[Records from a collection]
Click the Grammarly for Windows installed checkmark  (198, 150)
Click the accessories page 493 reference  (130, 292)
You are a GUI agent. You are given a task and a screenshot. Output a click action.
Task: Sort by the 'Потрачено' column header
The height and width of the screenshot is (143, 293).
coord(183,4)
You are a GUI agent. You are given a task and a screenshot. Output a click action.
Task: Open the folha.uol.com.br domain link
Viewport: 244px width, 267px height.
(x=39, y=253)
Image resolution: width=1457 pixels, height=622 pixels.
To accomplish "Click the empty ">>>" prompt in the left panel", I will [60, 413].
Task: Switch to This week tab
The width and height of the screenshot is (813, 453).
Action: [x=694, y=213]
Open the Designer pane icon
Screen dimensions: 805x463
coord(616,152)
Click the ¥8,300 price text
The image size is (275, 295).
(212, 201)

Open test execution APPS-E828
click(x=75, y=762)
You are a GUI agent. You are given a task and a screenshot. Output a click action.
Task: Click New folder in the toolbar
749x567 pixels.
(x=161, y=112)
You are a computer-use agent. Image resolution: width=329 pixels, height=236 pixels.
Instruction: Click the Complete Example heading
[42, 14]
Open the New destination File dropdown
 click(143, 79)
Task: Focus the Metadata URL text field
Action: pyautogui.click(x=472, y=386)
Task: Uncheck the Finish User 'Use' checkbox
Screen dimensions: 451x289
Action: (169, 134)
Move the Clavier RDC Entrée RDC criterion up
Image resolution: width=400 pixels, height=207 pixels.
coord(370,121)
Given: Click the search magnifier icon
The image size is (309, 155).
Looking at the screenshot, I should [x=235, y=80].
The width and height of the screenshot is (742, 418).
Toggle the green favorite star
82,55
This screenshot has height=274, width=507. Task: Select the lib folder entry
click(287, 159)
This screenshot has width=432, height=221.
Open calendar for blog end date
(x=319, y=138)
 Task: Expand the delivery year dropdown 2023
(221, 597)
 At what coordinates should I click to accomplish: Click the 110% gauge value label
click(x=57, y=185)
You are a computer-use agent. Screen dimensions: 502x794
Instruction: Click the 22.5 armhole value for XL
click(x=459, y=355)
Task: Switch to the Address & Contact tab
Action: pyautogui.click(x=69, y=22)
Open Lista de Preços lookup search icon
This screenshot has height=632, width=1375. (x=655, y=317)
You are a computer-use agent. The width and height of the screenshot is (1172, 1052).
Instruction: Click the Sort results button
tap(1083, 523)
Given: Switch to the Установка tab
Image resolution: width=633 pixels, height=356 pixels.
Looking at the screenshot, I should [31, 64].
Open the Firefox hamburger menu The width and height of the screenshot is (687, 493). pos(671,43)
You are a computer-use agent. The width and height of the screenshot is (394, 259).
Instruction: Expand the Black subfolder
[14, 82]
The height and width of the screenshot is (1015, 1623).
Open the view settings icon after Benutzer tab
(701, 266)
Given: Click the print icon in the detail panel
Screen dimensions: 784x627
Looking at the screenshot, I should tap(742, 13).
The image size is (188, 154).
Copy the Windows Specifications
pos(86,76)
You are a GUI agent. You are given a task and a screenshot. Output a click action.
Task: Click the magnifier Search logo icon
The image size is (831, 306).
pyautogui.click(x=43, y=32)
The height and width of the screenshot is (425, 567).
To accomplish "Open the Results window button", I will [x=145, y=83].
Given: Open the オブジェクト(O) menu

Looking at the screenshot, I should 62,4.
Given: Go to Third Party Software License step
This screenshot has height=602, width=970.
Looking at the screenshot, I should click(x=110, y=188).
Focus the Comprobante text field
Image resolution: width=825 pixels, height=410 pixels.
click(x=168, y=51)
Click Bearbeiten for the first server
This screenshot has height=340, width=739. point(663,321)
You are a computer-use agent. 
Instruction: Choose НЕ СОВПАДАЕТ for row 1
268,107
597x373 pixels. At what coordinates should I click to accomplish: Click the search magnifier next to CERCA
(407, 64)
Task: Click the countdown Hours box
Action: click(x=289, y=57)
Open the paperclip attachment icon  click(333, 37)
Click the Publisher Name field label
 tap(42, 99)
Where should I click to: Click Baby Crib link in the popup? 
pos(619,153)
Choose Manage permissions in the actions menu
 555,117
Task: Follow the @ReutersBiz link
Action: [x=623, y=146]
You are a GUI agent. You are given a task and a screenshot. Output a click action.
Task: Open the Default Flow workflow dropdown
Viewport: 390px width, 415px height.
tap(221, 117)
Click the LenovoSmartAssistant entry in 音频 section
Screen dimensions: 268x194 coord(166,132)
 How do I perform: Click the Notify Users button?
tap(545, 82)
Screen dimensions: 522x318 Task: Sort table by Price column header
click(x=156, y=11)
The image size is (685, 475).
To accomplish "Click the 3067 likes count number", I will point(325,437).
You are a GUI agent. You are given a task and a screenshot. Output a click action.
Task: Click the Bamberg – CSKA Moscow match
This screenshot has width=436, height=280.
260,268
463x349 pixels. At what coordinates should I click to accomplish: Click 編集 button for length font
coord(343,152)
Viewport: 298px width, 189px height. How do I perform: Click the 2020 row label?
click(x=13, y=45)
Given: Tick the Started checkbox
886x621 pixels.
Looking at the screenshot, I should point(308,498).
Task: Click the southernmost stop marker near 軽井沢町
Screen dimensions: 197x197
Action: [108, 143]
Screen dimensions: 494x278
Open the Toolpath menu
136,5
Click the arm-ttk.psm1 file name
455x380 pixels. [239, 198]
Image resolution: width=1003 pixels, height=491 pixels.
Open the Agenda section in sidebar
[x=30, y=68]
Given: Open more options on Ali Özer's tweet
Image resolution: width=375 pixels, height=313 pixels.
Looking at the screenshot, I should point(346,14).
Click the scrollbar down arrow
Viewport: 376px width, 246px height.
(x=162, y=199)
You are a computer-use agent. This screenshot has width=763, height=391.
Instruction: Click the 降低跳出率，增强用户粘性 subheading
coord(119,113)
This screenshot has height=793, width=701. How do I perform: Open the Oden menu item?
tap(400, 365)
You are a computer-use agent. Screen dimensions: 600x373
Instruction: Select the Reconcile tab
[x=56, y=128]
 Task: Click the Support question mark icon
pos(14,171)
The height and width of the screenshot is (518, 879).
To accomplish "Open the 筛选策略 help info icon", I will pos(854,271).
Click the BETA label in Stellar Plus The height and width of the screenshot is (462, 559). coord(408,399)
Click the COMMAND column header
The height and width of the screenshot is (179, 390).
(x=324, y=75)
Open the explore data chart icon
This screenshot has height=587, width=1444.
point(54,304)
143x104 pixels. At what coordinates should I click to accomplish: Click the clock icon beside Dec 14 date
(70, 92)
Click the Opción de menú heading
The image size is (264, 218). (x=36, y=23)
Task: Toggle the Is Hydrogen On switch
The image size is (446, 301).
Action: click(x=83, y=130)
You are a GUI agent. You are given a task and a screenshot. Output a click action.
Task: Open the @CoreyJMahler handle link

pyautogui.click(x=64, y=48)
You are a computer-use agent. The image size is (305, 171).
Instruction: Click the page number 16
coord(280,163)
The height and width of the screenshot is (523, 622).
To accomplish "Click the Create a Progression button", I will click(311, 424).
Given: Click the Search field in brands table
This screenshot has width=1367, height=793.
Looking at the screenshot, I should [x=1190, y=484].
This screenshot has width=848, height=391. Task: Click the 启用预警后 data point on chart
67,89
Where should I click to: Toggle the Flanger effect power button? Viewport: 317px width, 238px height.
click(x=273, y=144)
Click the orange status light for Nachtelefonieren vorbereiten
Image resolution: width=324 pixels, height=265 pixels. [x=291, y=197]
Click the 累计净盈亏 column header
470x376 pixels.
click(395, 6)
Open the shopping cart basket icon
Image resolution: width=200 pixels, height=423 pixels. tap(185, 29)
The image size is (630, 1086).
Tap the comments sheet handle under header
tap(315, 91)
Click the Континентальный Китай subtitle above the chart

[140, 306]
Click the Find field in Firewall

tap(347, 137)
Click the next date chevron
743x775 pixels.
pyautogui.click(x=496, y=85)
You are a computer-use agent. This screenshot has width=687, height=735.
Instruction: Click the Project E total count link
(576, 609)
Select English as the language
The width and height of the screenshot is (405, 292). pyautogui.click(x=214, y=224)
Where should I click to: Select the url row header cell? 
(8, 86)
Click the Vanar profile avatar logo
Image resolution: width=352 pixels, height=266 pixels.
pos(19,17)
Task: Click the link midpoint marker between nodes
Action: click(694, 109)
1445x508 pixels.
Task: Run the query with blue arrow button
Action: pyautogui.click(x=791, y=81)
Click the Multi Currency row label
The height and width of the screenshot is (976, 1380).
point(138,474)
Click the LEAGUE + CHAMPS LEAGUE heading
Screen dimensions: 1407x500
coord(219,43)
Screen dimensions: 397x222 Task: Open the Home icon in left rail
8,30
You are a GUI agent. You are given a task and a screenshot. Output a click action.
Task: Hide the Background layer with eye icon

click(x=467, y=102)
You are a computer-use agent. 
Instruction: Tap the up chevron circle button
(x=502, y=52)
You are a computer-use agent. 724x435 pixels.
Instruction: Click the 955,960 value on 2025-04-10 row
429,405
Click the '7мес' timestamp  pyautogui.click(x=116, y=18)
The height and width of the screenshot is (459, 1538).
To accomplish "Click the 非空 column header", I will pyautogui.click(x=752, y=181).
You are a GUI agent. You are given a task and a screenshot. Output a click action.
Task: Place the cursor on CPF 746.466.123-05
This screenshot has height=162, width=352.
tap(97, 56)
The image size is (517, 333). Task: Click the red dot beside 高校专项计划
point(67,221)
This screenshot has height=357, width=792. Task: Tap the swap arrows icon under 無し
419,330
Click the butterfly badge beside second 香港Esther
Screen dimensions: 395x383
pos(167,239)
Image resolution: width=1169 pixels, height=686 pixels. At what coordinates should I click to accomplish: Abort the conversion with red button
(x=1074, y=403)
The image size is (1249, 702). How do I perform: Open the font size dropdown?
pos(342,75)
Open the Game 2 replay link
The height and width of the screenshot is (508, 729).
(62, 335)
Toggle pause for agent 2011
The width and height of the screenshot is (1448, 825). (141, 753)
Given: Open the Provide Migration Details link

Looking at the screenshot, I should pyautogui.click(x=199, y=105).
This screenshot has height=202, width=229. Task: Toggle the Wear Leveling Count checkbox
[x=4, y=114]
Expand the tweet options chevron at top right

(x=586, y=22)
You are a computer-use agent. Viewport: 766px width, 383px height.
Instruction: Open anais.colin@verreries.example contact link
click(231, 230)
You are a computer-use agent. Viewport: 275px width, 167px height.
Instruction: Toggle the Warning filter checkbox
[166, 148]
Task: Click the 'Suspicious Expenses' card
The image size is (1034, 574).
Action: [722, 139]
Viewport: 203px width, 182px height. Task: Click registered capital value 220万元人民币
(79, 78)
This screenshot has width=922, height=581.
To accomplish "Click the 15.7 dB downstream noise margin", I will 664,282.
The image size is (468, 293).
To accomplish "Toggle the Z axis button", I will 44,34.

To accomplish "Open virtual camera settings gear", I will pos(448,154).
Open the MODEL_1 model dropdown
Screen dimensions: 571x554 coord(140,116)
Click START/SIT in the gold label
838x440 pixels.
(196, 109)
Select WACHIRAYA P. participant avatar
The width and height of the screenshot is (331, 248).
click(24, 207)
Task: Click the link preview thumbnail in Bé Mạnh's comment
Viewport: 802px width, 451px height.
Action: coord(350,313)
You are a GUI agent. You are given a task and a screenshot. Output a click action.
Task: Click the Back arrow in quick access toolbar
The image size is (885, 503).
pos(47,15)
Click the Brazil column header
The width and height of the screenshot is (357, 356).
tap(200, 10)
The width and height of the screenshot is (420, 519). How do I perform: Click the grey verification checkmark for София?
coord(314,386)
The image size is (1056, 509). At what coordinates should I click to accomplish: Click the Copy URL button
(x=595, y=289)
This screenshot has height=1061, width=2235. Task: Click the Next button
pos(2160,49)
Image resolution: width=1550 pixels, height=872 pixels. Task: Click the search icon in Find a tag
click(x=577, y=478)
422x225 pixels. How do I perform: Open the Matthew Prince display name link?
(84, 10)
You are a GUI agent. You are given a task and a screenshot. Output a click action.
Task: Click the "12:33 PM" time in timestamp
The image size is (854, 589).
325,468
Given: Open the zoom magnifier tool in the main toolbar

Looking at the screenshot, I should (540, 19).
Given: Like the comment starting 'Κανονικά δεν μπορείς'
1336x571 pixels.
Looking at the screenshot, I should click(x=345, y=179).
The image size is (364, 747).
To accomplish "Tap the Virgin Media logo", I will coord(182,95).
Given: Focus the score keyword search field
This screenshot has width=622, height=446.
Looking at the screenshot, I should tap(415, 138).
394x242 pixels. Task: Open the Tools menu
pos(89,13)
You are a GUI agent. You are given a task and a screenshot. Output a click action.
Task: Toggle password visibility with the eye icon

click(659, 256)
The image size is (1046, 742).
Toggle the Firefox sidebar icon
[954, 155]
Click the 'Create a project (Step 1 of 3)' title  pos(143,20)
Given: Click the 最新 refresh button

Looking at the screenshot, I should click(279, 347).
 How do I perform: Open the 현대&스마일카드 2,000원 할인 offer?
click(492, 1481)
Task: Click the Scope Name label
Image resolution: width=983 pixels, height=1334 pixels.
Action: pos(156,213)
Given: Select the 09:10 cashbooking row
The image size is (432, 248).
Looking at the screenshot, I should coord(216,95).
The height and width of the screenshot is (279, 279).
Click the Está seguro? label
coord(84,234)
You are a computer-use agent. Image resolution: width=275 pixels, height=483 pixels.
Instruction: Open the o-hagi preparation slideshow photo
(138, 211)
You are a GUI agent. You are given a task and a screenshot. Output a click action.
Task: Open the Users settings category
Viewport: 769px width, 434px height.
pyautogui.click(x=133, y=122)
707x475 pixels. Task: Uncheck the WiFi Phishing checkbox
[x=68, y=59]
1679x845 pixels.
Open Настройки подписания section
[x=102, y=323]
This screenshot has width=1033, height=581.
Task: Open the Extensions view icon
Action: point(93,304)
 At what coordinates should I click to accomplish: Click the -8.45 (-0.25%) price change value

◆ **Problem to work on**
Your task is to reproduce the entries exactly, starting at the first line and ending with the line containing "Image resolution: width=1457".

◆ **Solution below**
Click the Grammarly for Windows installed checkmark  (198, 150)
Click the accessories page 493 reference  (130, 292)
You are a GUI agent. You are given a task and a screenshot. Output a click action.
Task: Sort by the 'Потрачено' column header
The height and width of the screenshot is (143, 293).
coord(183,4)
You are a GUI agent. You are given a task and a screenshot. Output a click action.
Task: Open the folha.uol.com.br domain link
Viewport: 244px width, 267px height.
(x=39, y=253)
Image resolution: width=1457 pixels, height=622 pixels.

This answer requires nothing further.